Effective trade unions can resolve problems in the workplace, collectively negotiate terms and conditions and protect fundamental rights.
But the past four years have seen concerted government attacks on employment rights and trade unions. Despite this, unions continue to make a real difference to members’ working lives.
The hostile political climate – and weakened legal protections – make a strong union base in the workplace even more important.
The Prospect at Work campaign aims to:
- challenge detrimental changes to employment law through lobbying, parliamentary activity and submissions to government
- inform and equip Prospect reps to support members in the workplace
- challenge unlawful actions by employers in tribunals and court
- seek out strategic litigation on areas such as performance management and equal pay
- work with other unions and the Trades Union Congress to defend rights
- find opportunities to maintain and improve rights in Scotland, Wales and Northern Ireland
- gather information about the impact of employment law changes, including a survey of branches
- celebrate the work of our reps as workers’ rights advocates.
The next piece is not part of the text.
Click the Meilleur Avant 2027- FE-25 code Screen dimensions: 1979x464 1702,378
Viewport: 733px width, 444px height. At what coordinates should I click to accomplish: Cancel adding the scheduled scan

Attack on workers and unions
In the past four years, the government has made it much easier and cheaper for employers to sack workers.
The introduction of fees (up to £1,200) to bring a case to an employment tribunal has resulted in a dramatic drop in claims – up to 70%.
Some of the most draconian measures introduced since 2012 are:
- increasing the qualifying service to pursue an unfair dismissal claim from one year to two years
- capping unfair dismissal compensation at one year's gross pay
- making “protected conversations” with employers inadmissible in tribunal proceedings
- reducing consultation periods for large-scale redundancies from 90 to 45 days
- abolishing the statutory questionnaire procedure under the Equality Act.
Trade Union Act
The government has now launched the Trade Union Act. This will make it much more difficult to take industrial action and puts new and unnecessary burdens on unions.
The bill includes provisions to:
- create higher hurdles for industrial action, requiring a 50% turnout and vote in favor of action in all ballots. In certain essential public services, 40% of those entitled to vote would have to vote in favor
- report on facility time for reps to do their union work
- require new members to opt in to union political funds (as opposed to opting out, the current position in England, Scotland and Wales)
- impose greater reporting requirements on unions.